» What is required: Leaving out the images, repeat all the lines below exactly.

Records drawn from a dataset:
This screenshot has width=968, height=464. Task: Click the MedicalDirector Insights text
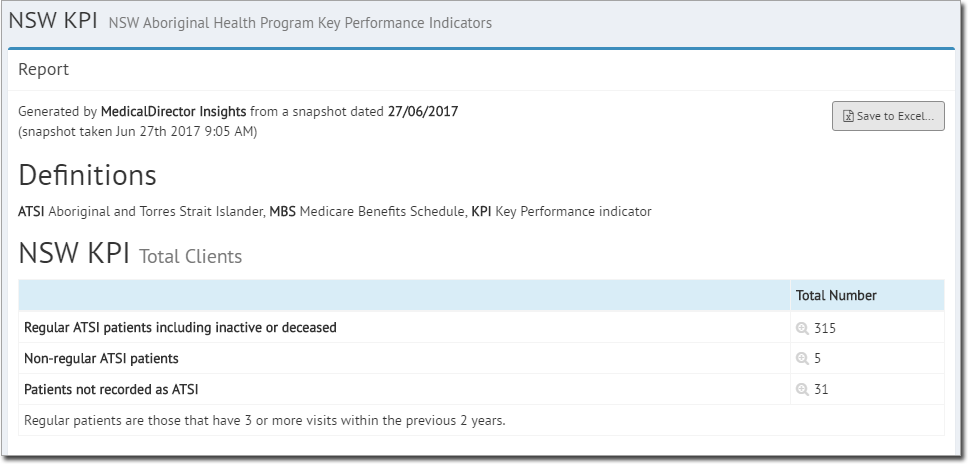coord(173,112)
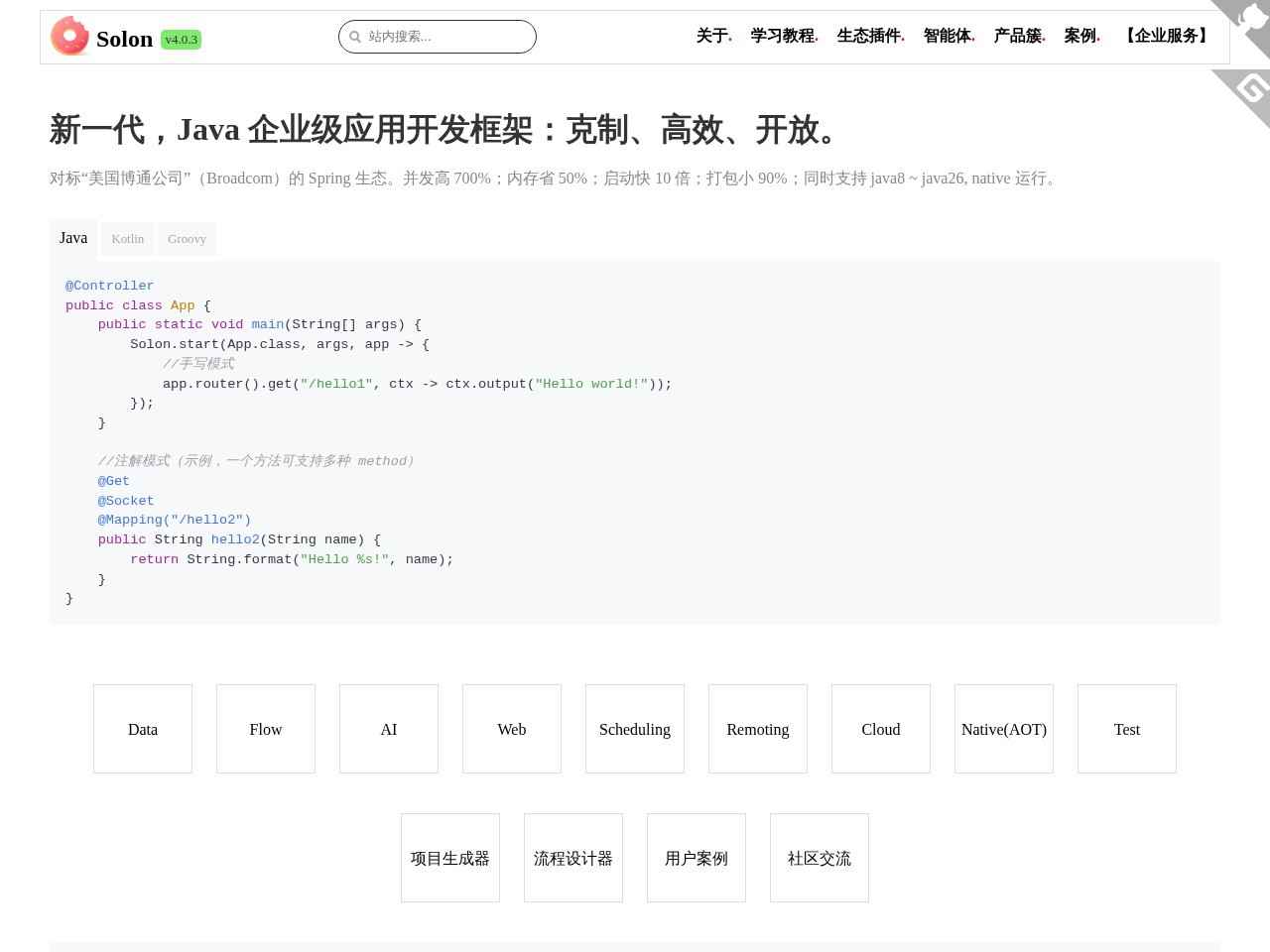Focus the 站内搜索 search field
The height and width of the screenshot is (952, 1270).
point(438,37)
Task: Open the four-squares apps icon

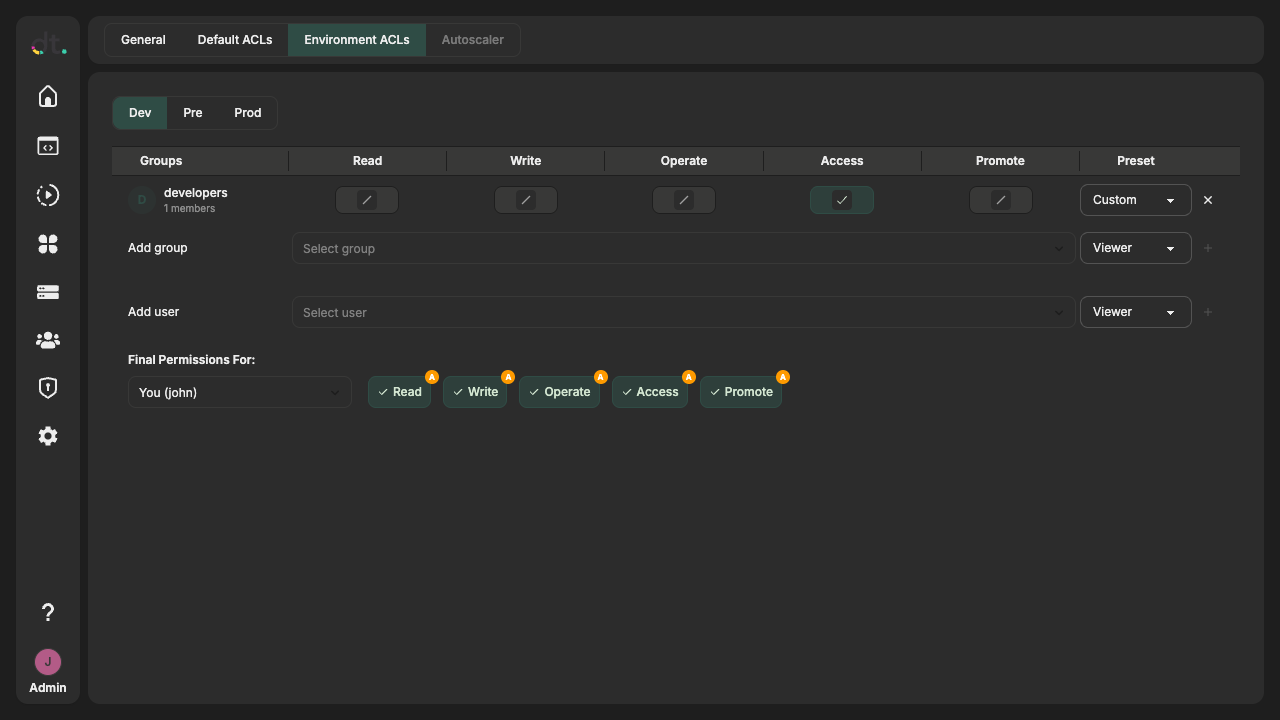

» Written response:
This screenshot has width=968, height=464. Task: Click the MedicalDirector Insights text
coord(173,112)
Focus the 站内搜索 search field
The height and width of the screenshot is (952, 1270).
point(438,37)
Task: Open the four-squares apps icon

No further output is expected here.